One Year On…
What a difference a year makes… Twelve months ago Sebastian Vettel was sitting on pole by a massive margin in Melbourne, now he finds himself sandwiched between the Mercedes and his team mate with a Lotus, and more worrying for him, two McLarens up ahead. Of course, he’s not the only one who’s suffered/enjoyed a change of fortunes, so how does the grid for the first race of the year compare with 2011’s encounter?
The chart below shows the change in relative position behind the front running team of 2011 and 2012’s qualifying session in terms of relative lap time. In this case, the team’s pace is determined from the average of each driver’s best lap time. The latter point is important to note – for example, Kamui Kobayashi’s best lap time from Q1 this weekend would have been good enough to put him through to Q3 but his Q2 lap was poor in comparison. The result is that while both Sauber’s qualified behind Fernando Alonso, they were actually faster than Ferrari on average. In deference to Kimi Raikkonen’s misjudgement in Q1, I’ve also only used his team mate’s best lap to represent Lotus. Coincidentally, the team suffered a similar problem last year when Nick Heidfeld was late taking to the track and unable to set a competitive time and I therefore applied the same judgement.

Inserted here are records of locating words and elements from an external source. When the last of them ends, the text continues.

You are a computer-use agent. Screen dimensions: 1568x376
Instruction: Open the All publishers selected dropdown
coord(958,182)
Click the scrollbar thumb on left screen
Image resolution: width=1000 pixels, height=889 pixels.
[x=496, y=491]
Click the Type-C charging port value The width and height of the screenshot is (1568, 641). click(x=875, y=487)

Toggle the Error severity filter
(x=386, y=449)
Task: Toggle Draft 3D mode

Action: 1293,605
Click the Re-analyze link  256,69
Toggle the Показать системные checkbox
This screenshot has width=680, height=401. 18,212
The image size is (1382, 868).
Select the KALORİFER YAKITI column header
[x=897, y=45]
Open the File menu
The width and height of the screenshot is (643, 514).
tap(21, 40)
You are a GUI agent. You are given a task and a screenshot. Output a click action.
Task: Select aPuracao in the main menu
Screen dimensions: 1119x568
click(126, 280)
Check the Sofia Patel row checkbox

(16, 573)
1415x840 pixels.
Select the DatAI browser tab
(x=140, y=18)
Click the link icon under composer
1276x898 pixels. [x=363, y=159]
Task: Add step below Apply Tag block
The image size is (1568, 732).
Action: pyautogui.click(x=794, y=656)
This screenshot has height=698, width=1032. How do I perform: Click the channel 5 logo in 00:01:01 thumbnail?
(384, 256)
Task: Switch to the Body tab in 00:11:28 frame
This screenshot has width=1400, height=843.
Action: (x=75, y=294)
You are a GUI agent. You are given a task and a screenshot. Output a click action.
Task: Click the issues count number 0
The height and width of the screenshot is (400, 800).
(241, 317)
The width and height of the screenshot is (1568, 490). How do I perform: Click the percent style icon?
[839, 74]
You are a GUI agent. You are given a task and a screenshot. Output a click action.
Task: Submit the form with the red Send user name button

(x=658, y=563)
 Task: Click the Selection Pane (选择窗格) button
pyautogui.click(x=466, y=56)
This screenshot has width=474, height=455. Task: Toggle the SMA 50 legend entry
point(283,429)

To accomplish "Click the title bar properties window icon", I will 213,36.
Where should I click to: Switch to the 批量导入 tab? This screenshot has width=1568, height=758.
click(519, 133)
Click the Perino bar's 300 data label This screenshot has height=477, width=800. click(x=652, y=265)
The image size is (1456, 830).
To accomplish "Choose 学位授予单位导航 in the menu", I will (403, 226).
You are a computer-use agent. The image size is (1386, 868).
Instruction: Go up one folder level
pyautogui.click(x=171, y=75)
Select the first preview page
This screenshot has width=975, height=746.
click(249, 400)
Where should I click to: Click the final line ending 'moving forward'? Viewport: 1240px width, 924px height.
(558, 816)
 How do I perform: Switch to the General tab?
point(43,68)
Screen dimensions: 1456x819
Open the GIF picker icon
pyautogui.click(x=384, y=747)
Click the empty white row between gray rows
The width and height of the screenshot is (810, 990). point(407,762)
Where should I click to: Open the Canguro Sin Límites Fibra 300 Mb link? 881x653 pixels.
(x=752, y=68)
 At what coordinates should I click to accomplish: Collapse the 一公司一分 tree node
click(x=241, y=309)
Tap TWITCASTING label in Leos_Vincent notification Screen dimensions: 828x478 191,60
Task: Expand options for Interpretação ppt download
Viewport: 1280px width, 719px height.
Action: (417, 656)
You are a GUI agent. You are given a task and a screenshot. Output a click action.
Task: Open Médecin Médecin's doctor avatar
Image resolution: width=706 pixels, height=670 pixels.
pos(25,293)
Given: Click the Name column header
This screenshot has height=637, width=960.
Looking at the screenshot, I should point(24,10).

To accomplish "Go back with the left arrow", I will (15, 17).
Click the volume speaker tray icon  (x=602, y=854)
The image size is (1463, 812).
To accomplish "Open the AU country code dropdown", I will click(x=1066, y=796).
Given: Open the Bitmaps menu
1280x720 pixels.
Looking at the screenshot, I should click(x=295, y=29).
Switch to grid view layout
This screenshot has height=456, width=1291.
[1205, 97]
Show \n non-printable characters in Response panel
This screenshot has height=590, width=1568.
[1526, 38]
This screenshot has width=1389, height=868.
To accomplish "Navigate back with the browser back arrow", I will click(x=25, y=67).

Red Bull’s slip backwards and McLaren’s improvement to the front is clear, however it also shows that the majority of grid is closer to front, in terms of lap time at least, than they were twelve months ago. The exceptions are Red Bull and Ferrari although the latter haven’t quite dropped back as much as Red Bull as The Scuderia didn’t have a strong start in Melbourne last year either – possibly cause for some hope for fans of the team?
Of course, their grid position is a serious step backward and yet relying on that statistic alone fails to paint the whole picture. The graph below aims to illustrate that: Instead of the teams being placed in Championship order, they’re now positioned in the order they were ranked in each qualifying session. Therefore, you can easily see McLaren’s climb from second best team to the front, and Red Bull’s slide in the other direction down to fourth overall.
Now you start to see why Ferrari’s slight fall back from the front running team has seen them fall behind all but the “new” teams on average pace – the issue isn’t just how much lap time they’ve lost but how much everyone else has gained. This is best summed up by Sauber who are nearer the front in terms of pace than last year, and yet find themselves further down the grid order.
The graph also illustrates how paddock opinion that the front of the grid is close this year is actually born out. It might not appear that way with McLaren locking out the front row but compared with the 2011, there are now three teams right on McLaren’s tail.
It’s only an approximate picture of course. Fernando Alonso could have gone faster if he’d not spun off, Paul di Resta was unhappy about traffic but it reveals more than simply looking at how far down the grid Sauber, for example, are starting. However, what about Caterham, Marussia and HRT?
For clarity of the previous graphs, I separated out the (really-should-stop-calling-them-by-now) new teams. On the face of it, Caterham have failed to close up on the midfield as they once again took their now customary 19th and 20th qualifying positions. And yet, they have made significant gains towards the front of the grid – the largest step forward of all the teams in fact. Unfortunately, like Ferrari, they’ve fallen victim to the improvement of everyone else.
Disappointingly, Marussia have made marginal improvement. However, HRT is more interesting. For the second year running, the Spanish outfit failed to make the 107% cut-off point and therefore failed to qualify for the race. However, they are at least not as bad as they were a year ago, and only Caterham and Mercedes have gained more ground. Once they get running, that could be a cause of worry for Marussia.
Overall, Red Bull and Ferrari seem like the big losers. Then, that maybe should not be so surprising in the case of Red Bull as with the best developed exhaust blown diffuser system at the start of 2011, they have probably lost out the most with its banning – although McLaren appear to have recovered some of that loss. Ferrari, on the other hand, appear to have been a victim of their own decision-making and yet small improvements could see them catapult up the grid.
Unfortunately, for me, perhaps the most disappointing is Sauber. With no exhaust blown diffuser developed last year, they were confident of being able to make up lost ground on the front of the field. So far, the gains have been marginal compared with their closest rivals.
However, that’s all qualifying pace and it doesn’t tell all the story. Race pace may rank differently and by the time the European leg gets underway, many of these problems may have been remedied with the rush of upgrades.